I used to walk to school and I can vividly remember walking down into the town and back up the steep hill with my mother carrying bags of shopping and nagging me to hurry up.  This was in a town called Whitehaven in Cumbria, England.

We left the north when I was 8 and spent six months in Devon but I don’t recall how we got there, whether by bus, train or car.  I have little memory of us owning a car here but we must have as I do recall waiting outside the school gates to be picked up.  In fact one day I was so annoyed and upset that my mother hadn’t come to pick me up that I ended up walking the 4 miles or so along the dual carriageway and up the hill to home.  My mother was there and surprised to see me as it was only just after lunch.  I thought it was home time somehow.  I argued that it wouldn’t make sense to take me back to school just for another couple of hours before having to come back and pick me up again but she insisted.  Bloody hell – I was upset that I wasn’t picked up, upset at my mistake and now triply upset at having to go back to school and answer questions about where I was after lunch.  I guess I survived but wonder at what kind of psychological impact seemingly little events like this cause us as we grow up.

I don’t know why we moved to Devon.  I’m sure I was told but it probably had little meaning to my tiny mind.  Six months later though and we moved again to my mother’s parents’ house in the countryside, about 4 miles outside the small town of Wimborne Minster in Dorset.  The first car I remember from here was an old grey Austin Morris that had indicators that flipped out from the side of the car.  I found this hilarious and somewhat embarrassingly old-fashioned.  Because it was at this house I developed an interest in cars as most little boys do.  I think the Morris soon died and I mostly remember us having a white Ford Cortina after that.

Matchbox is a name most people my age will remember.  They were the most popular of toy cars though I seemed to own more of the cheaper brands than Matchbox ones themselves.  Despite having Maseratis and Lamborghinis my favourite car was a Ford Capri.  I just loved the design and the shape of the back window.  Perhaps I also started becoming aware of our class status in the world and just as I couldn’t afford to have so many Matchbox cars, the luxury cars would forever be out of my reach and somehow a Ford Capri was still within the realm of possibility.  I was only 10 so I should probably have started saving then.

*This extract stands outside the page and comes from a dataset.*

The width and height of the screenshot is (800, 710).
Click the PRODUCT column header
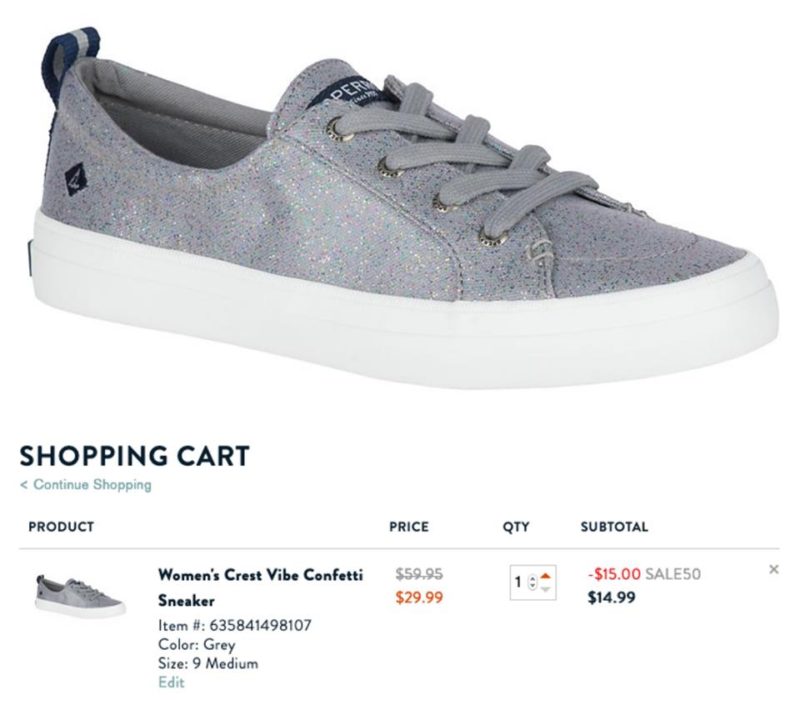(x=61, y=527)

Before I started being an anti-social teenager I would spend the evenings with my mother watching TV.  She looked after her parents but I didn’t have much interest or interaction with them except for Sunday roast lunches and even that I managed to get out of when I was a little older.  They weren’t horrible or anything, were quite left-wing I believe and also atheists.  But they were terribly old fashioned and me, I was a young boy desperate for adventures but stuck in countryside England.

The couch in my mother’s room was like an upholstered park bench so there was a lot of space underneath it where were kept things that needed to be handy but not used every day.  I decided I wanted to acquisition this space for myself.  Not for my things but for me.  I would lie underneath and watch TV from there with the aid of a cushion.  I wonder now if this may have been the start of my dodgy neck and posture problems.  I’m stretching and rubbing my neck now as I’m thinking about this.

Next to the couch was the bureau and I soon cleared out any junk and papers under here and made myself a space for a ‘race-track’.  This was merely a space into which I could push my toy cars and see which went the furthest and I would do this relentlessly.  The Ford Capri would often win and I somehow told myself this was because it was a superior car and not because I was pushing it harder than the others.

Next developed my interest in tables, scores and statistics.  I was already a keen football fan and poured over books of tables and statistics of years gone by.  My interest in music was also developing as I keenly watched certain songs go up and down the charts week to week on Top of the Pops.  It was here that I saw the Sex Pistols playing ‘Pretty Vacant’ and things changed forever, but that’s another story.

I decided it was best to keep track of my car races and charted their progress.  I don’t remember if it was day by day or week by week but I did fill a textbook with these charts and it was confirmed the Ford Capri was the greatest car in the world.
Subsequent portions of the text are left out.